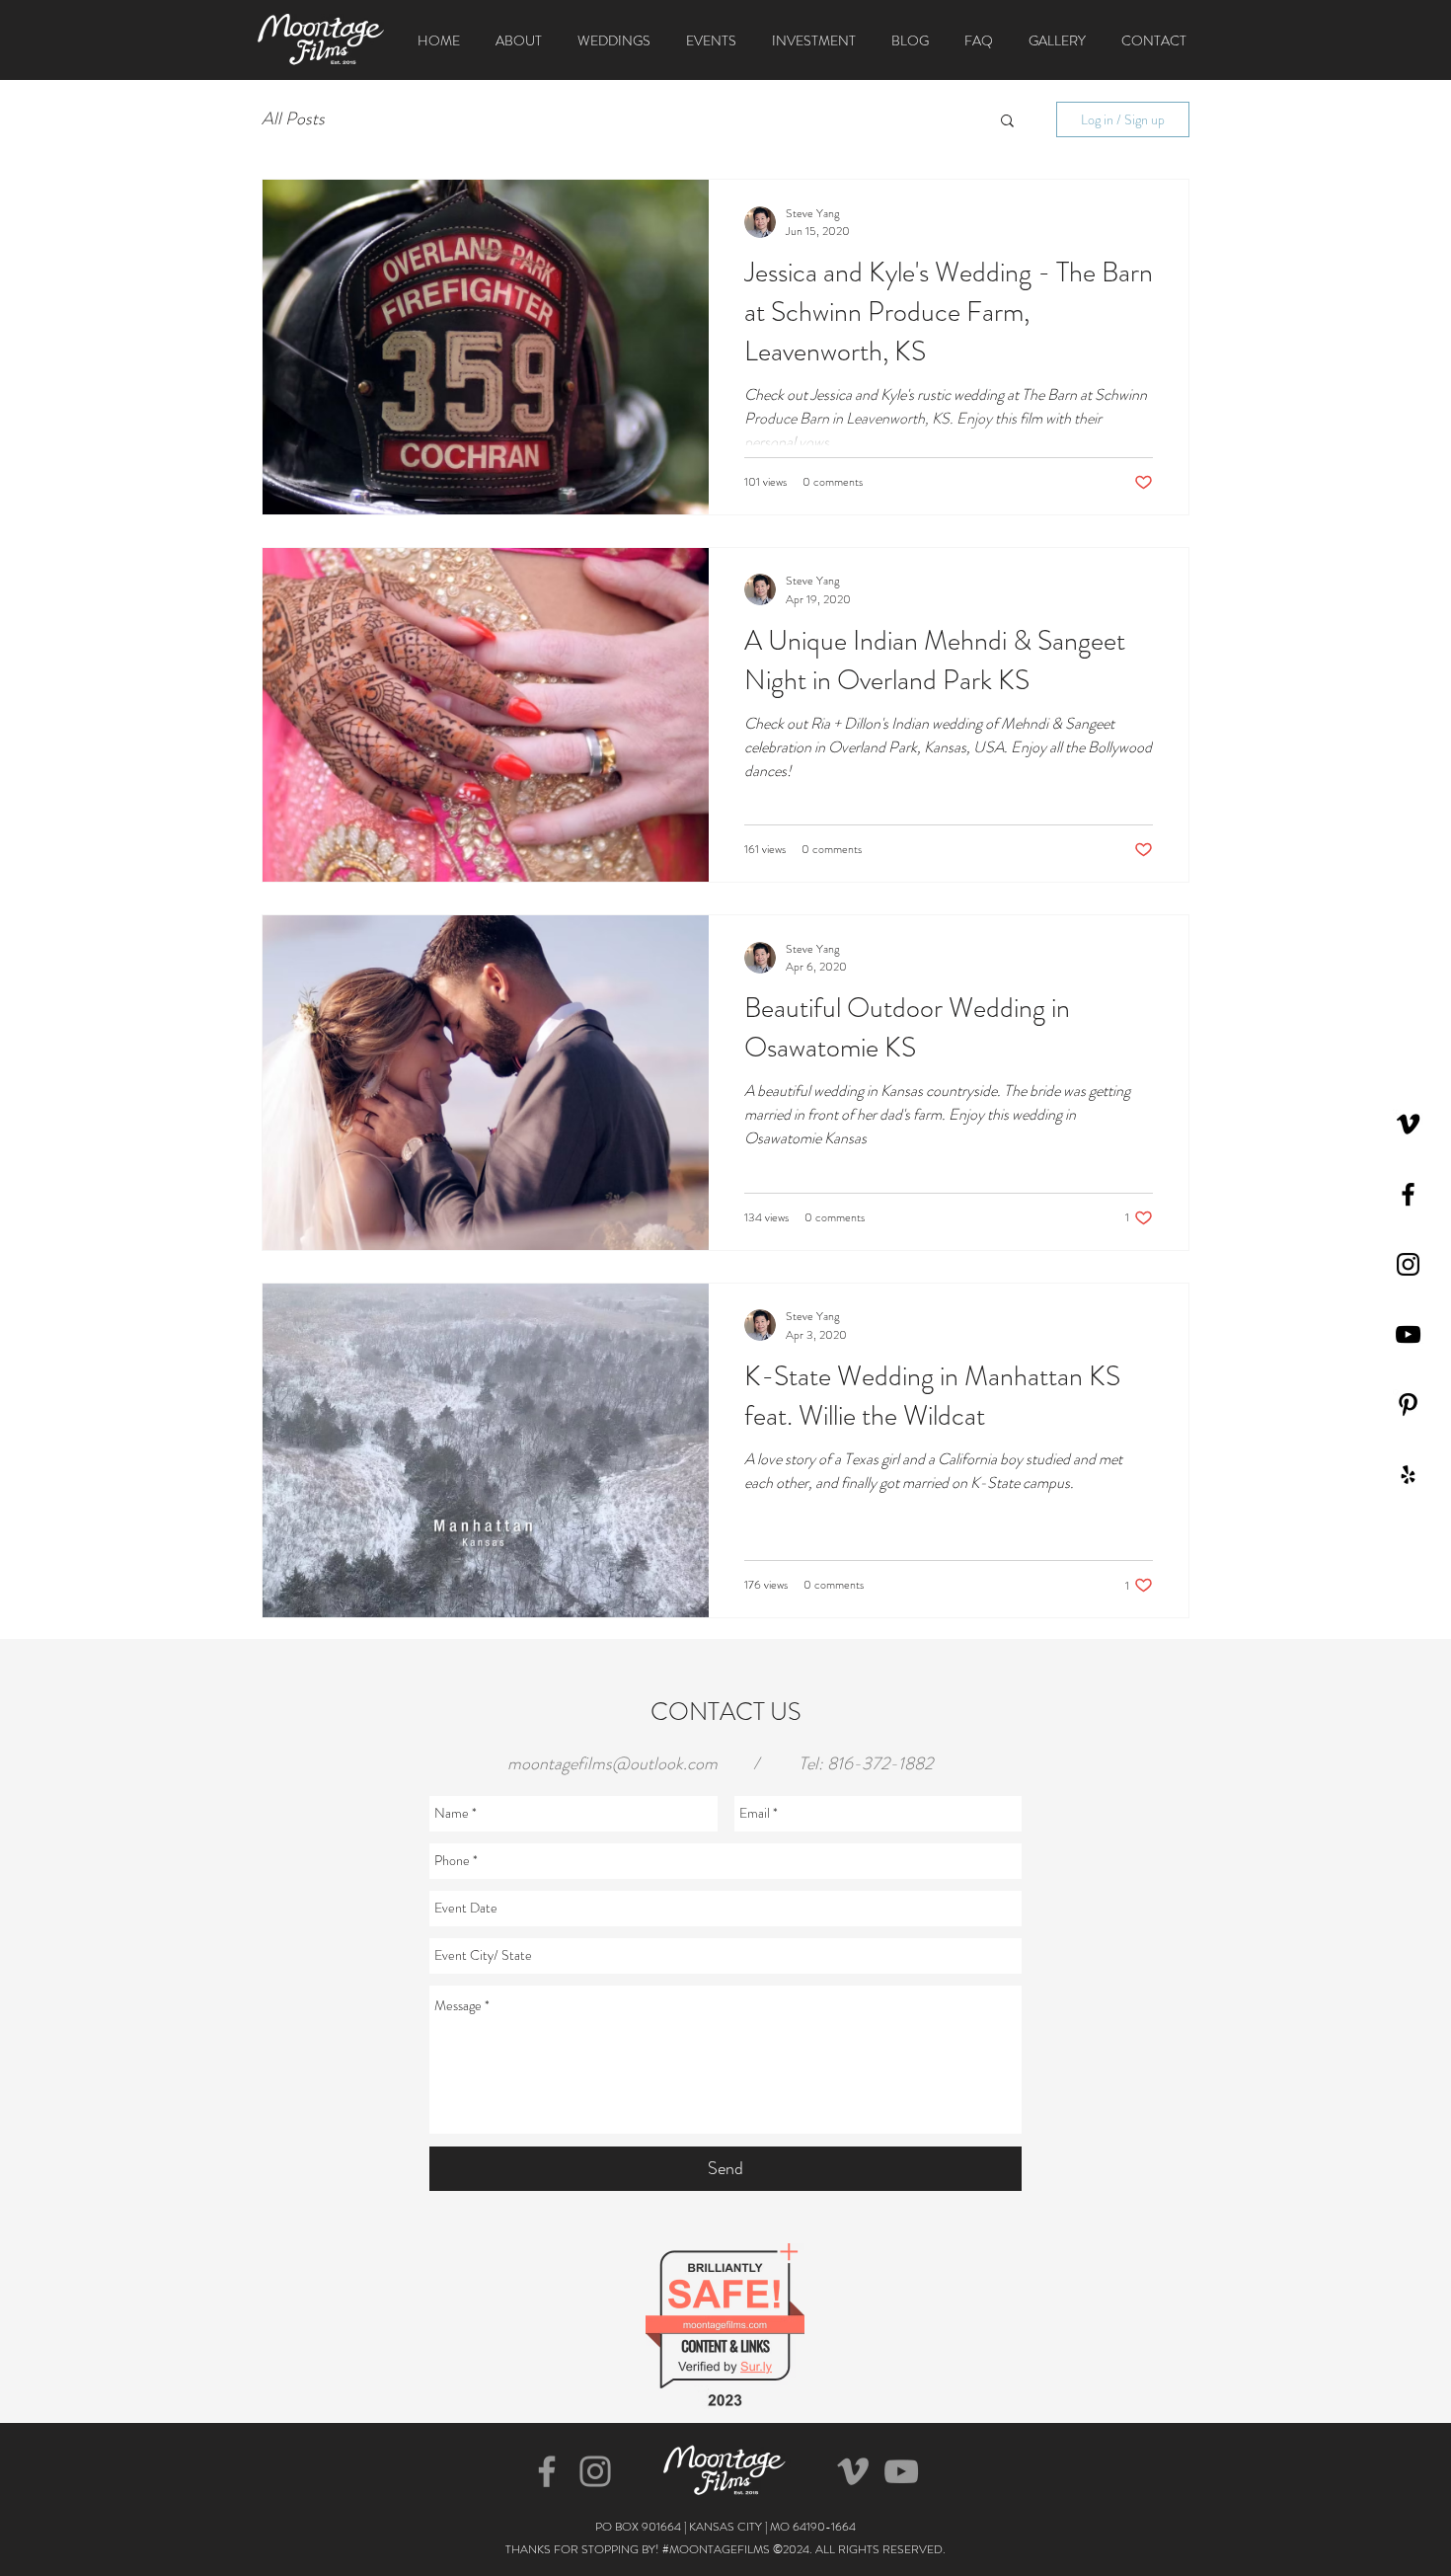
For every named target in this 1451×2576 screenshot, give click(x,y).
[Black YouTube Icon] (1408, 1334)
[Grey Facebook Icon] (547, 2471)
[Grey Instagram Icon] (595, 2471)
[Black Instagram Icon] (1408, 1264)
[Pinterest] (1408, 1404)
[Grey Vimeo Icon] (853, 2471)
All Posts (293, 119)
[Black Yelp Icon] (1408, 1474)
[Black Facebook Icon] (1408, 1194)
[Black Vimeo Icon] (1408, 1124)
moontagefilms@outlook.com (612, 1763)
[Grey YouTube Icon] (901, 2471)
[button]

^^^^^^^^

- _Assignment_
All the lines above must be written out exactly, without a single picture.

- _Written response_
For every named target in this 1451×2576 screenshot, give click(x,y).
[Black YouTube Icon] (1408, 1334)
[Grey Facebook Icon] (547, 2471)
[Grey Instagram Icon] (595, 2471)
[Black Instagram Icon] (1408, 1264)
[Pinterest] (1408, 1404)
[Grey Vimeo Icon] (853, 2471)
All Posts (293, 119)
[Black Yelp Icon] (1408, 1474)
[Black Facebook Icon] (1408, 1194)
[Black Vimeo Icon] (1408, 1124)
moontagefilms@outlook.com (612, 1763)
[Grey YouTube Icon] (901, 2471)
[button]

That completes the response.